Así, la Unión Mundial de la Conservación (Programa de
Medio Ambiente de las Naciones Unidas y del Fondo Mundial
para la Conservación de la Naturaleza) indicaba en 1991
que "el desarrollo sostenible implica mejora de la
calidad de vida dentro de los límites de los ecosistemas".
Y con el fin de acomodar la idea de sostenibilidad a la
ciudad, el Consejo Internacional de Iniciativas Ambientales
Locales (ICLEI) propuso la siguiente definición: "el
desarrollo sostenible es aquel que ofrece servicios ambientales,
sociales y económicos básicos a todos los miembros de
una comunidad sin poner en peligro la viabilidad de los
entornos naturales, construidos y sociales de los que
depende el ofrecimiento de estos servicios".
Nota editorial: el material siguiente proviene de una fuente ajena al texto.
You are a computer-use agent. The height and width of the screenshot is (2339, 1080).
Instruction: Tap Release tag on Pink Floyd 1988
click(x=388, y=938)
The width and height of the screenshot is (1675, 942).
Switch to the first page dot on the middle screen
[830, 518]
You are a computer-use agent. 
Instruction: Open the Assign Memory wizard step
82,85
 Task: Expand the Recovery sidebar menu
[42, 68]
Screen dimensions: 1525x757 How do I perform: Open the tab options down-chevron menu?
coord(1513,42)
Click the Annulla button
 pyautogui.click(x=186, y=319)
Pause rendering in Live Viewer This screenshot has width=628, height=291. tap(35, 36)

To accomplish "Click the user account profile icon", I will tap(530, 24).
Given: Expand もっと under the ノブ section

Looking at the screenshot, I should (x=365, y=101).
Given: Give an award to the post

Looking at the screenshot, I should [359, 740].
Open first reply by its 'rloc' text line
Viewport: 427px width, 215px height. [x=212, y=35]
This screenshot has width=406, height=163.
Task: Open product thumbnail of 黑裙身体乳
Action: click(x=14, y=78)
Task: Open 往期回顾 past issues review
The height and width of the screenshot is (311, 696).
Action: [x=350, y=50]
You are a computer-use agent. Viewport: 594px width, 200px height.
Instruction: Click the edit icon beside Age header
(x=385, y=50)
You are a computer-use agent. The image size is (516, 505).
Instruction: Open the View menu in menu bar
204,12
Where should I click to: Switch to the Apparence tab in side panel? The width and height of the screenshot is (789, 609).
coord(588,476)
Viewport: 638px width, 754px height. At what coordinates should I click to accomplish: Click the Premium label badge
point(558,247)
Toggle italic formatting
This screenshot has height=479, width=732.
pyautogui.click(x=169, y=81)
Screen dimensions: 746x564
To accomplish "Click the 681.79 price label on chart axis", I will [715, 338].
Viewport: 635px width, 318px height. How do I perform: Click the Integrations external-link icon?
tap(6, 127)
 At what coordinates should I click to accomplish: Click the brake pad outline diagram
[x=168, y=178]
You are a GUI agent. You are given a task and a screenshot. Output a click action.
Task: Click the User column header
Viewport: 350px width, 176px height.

Tras haber clarificado conceptualmente la idea de sostenibilidad
como condición necesaria para hacerla operativa, aclaremos
ahora las de calidad de vida y habitabilidad que, al apoyarse
por fuerza en juicios de valor, resultan mucho menos objetivables
que la propia idea de sostenibilidad. ¿Cuales son los
"servicios ambientales, sociales y económicos básicos"?
¿Se pueden "ofrecer a todos los miembros de la comunidad"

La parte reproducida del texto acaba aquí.